下面我们在伪集群中创建新的topic:my-second-topic,并设置partitions为3,replication-factor为2,命令如下:
./kafka-topics.sh --create --zookeeper 127.0.0.1:2181 --topic my-second-topic --partitions 3 --replication-factor 2
执行完命令后,终端显示“Created topic "my-second-topic".” 说明topic创建成功啦。

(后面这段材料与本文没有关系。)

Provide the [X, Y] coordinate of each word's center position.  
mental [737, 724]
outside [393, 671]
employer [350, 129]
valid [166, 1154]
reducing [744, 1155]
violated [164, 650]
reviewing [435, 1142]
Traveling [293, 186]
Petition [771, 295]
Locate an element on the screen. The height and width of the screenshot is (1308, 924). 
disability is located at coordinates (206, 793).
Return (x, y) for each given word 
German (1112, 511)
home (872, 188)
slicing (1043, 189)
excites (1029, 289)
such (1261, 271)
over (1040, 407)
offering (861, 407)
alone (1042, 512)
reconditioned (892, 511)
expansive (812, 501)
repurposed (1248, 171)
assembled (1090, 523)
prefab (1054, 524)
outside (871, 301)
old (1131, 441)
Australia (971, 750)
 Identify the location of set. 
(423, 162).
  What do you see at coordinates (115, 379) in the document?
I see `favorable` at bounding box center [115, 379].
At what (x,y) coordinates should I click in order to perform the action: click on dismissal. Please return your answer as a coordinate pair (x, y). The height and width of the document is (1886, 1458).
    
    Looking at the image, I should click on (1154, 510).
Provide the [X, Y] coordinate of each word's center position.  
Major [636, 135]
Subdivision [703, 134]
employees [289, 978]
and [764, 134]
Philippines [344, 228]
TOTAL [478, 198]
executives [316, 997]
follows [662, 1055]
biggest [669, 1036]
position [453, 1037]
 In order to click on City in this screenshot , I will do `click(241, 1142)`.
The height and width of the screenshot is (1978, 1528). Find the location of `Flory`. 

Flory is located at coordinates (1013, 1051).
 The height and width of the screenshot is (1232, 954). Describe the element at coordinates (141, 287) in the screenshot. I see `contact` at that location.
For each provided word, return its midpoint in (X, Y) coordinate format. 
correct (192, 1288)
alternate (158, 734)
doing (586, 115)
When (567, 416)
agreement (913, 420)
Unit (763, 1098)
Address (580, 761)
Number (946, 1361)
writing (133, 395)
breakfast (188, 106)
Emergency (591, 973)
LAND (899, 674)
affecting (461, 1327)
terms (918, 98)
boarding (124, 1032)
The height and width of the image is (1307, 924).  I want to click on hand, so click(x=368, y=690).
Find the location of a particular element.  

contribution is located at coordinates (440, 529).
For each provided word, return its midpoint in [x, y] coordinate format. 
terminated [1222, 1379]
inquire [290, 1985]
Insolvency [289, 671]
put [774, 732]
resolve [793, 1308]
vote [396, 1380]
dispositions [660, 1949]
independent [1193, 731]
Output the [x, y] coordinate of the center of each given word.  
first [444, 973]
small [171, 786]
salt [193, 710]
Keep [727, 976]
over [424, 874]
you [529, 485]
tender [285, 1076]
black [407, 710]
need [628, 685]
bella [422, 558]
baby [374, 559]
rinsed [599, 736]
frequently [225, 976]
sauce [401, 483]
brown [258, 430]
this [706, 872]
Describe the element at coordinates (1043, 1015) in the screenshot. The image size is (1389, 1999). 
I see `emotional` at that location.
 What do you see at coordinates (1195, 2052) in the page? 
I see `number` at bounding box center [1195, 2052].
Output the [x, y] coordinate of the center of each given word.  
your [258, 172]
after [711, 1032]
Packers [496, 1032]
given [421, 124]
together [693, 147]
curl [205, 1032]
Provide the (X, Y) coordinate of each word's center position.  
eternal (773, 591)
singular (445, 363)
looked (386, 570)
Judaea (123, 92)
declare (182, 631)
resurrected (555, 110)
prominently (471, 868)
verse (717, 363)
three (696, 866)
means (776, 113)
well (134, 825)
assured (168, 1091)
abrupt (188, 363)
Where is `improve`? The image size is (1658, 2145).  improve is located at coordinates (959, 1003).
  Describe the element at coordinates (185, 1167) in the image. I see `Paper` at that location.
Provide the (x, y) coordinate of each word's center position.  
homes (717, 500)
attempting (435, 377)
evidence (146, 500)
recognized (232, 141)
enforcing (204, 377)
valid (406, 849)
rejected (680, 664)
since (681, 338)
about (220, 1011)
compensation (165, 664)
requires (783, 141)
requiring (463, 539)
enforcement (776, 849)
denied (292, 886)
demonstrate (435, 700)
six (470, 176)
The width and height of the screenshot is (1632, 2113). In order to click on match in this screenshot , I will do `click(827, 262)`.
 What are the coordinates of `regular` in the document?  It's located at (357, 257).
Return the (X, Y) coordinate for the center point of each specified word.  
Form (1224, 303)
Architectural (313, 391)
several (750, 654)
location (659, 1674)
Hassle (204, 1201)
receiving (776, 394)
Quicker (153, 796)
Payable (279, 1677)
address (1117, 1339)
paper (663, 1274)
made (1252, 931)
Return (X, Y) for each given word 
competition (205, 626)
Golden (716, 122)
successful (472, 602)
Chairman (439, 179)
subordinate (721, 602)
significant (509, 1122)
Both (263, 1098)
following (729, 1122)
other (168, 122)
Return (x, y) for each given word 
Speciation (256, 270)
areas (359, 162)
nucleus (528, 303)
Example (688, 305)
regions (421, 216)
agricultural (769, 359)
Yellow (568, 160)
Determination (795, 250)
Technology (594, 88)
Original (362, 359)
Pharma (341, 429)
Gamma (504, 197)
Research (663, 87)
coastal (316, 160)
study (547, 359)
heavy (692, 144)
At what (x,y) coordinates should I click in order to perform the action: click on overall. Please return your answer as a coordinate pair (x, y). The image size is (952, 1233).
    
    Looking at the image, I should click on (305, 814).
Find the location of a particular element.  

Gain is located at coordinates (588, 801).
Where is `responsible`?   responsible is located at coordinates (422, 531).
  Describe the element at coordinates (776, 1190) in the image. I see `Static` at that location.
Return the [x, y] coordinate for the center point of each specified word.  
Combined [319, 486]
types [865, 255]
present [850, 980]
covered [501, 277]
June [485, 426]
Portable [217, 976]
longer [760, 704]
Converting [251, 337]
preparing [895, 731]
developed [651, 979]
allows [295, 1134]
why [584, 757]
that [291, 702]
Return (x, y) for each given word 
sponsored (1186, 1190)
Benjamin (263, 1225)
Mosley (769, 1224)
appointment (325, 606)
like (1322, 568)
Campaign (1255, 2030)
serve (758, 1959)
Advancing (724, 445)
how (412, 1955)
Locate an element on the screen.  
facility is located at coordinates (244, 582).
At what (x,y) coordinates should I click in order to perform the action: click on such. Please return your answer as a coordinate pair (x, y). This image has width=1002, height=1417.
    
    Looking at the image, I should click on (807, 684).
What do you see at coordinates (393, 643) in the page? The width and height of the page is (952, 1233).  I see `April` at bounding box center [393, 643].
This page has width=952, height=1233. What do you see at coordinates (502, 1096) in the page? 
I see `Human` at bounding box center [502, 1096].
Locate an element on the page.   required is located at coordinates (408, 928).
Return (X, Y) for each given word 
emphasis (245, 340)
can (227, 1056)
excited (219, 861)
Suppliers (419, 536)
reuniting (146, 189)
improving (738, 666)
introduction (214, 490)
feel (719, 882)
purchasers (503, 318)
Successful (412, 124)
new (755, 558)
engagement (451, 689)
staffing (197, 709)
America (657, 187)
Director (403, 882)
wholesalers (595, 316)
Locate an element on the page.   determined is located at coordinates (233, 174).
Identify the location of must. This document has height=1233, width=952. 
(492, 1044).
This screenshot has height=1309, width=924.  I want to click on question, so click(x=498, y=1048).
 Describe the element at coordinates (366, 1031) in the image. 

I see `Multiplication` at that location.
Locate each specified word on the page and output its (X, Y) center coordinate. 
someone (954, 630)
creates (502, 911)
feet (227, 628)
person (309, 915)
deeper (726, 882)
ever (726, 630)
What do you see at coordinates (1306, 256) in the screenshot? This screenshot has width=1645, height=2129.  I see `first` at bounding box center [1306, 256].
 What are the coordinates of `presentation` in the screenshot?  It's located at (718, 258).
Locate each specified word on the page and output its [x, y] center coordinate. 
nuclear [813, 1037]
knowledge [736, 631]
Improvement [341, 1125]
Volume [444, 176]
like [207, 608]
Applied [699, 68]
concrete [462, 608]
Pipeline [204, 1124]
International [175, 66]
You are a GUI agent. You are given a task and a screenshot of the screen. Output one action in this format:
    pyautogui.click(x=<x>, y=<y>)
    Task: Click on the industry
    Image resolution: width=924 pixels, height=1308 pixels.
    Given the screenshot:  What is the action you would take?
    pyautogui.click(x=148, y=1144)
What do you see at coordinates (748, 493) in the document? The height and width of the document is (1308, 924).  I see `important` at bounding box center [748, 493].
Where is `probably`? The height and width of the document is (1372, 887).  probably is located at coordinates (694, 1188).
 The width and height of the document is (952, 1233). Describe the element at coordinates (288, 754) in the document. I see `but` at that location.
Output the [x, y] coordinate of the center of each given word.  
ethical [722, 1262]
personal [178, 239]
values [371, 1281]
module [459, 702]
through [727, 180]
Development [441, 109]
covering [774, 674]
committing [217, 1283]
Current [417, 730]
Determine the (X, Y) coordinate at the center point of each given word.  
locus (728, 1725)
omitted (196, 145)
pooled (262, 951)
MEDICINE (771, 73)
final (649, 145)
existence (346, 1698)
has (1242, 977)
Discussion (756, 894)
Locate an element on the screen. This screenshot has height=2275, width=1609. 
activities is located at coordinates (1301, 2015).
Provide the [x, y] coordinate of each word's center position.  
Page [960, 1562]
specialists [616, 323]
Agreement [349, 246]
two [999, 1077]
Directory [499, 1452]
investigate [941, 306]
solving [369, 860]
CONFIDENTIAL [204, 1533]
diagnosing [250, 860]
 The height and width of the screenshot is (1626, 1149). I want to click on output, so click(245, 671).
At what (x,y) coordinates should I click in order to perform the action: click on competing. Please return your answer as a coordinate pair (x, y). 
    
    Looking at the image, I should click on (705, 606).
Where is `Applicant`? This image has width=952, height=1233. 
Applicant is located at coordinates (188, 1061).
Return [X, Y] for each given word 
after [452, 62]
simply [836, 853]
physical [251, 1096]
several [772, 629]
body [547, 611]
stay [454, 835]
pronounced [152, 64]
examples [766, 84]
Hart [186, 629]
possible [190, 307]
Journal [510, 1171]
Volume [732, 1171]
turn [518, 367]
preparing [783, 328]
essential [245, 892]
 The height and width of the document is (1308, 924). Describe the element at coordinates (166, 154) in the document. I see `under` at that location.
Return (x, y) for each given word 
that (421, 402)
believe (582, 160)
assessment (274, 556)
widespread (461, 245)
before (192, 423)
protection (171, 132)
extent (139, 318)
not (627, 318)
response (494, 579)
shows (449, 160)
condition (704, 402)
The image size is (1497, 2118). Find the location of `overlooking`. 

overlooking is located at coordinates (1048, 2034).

同样,我们使用describe命令查看我们创建的topic:
./kafka-topics.sh --describe --zookeeper 127.0.0.1:2181 --topic my-second-topic
终端显示如下:
各个参数的含义上面已经解释过啦,而且也十分容易看懂,这里就不在重复描述啦。
下面我们向my-second-topic 发送新的message:
./kafka-console-producer.sh --broker-list 127.0.0.1:9092 --topic my-second-topic my new test message 1 my new test message 2 my new test message 3
然后,我们从consumer端获取刚才发送的三条新消息:
./kafka-console-consumer.sh --bootstrap-server 127.0.0.1:9092 --topic my-second-topic --from-beginning
执行完命令后,我们可以看到终端打印出来了刚才发送的三条消息:
my new test message 1 my new test message 2 my new test message 3
此时说明我们搭建的集群已经可以发送和接受消息啦。
kafka集群通过replicate方式来保证集群的安全性,哪怕只有一个broker存活,整个kafka集群系统也能正常运行(前提是你需要的topic在存活的那个broker上),那么下面我们就测试一下 集群的抗击打能力。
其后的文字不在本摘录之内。